• _WHAT YOU SHOULD DO_: Give the number of lines below that contain the word "text", and nothing else.

::: DATA PROVIDED :::

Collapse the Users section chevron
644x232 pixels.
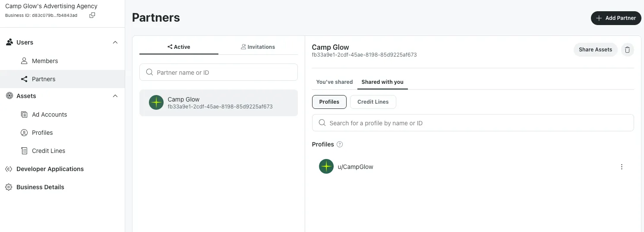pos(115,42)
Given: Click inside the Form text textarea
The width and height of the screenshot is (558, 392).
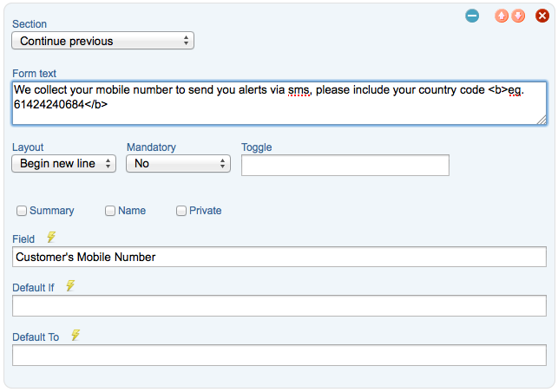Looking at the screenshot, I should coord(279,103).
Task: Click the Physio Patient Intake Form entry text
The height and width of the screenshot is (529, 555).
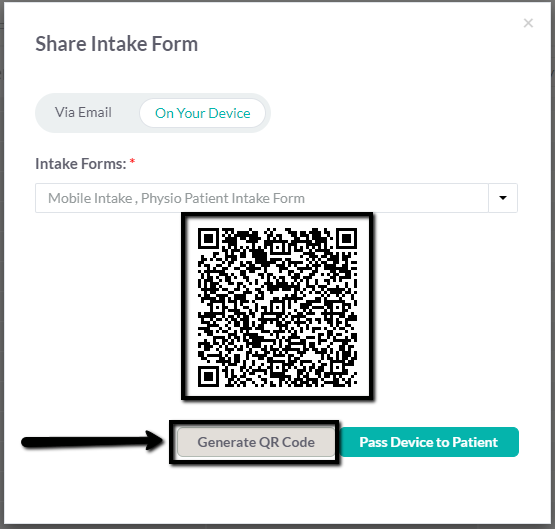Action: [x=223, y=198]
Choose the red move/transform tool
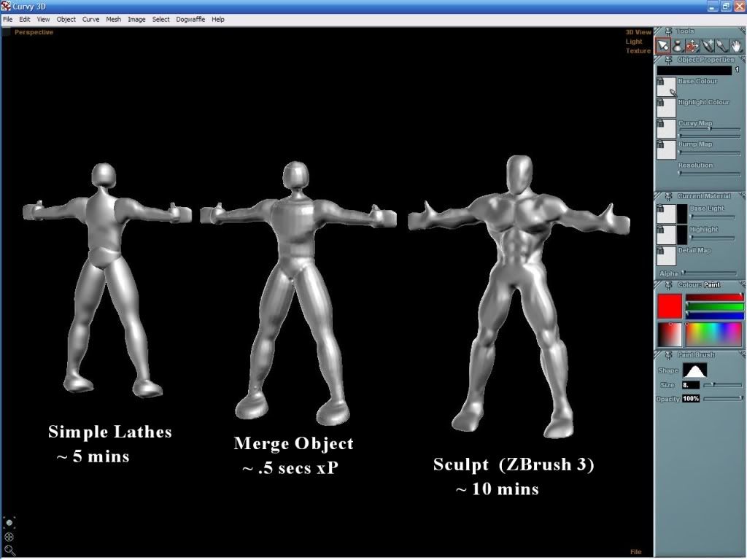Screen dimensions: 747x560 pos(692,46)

:::
::: DATA PROVIDED :::

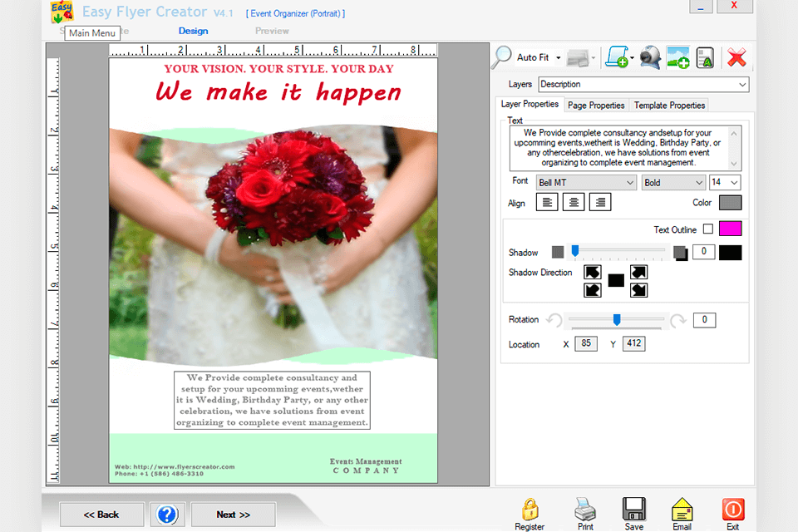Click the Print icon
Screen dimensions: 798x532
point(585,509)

:::
::: DATA PROVIDED :::

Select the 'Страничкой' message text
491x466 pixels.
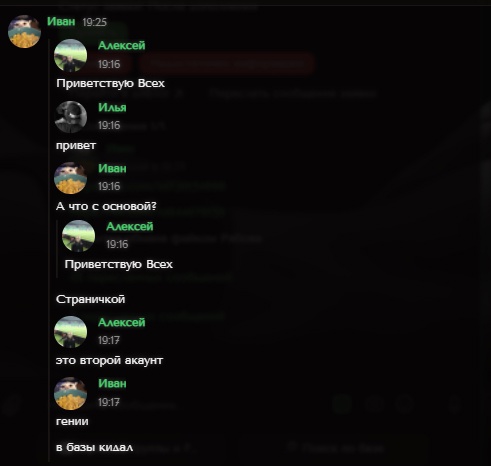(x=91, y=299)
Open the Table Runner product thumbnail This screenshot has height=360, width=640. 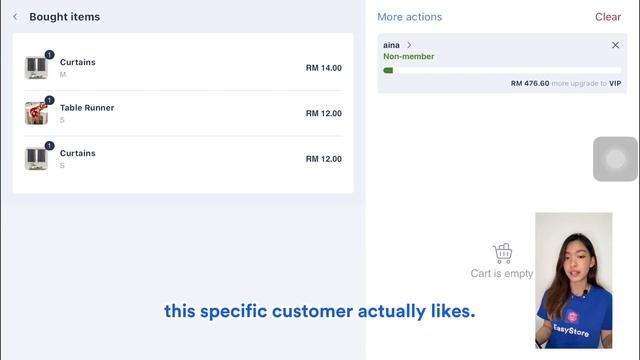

:::

• _SOLUTION FOR THIS TASK_: 3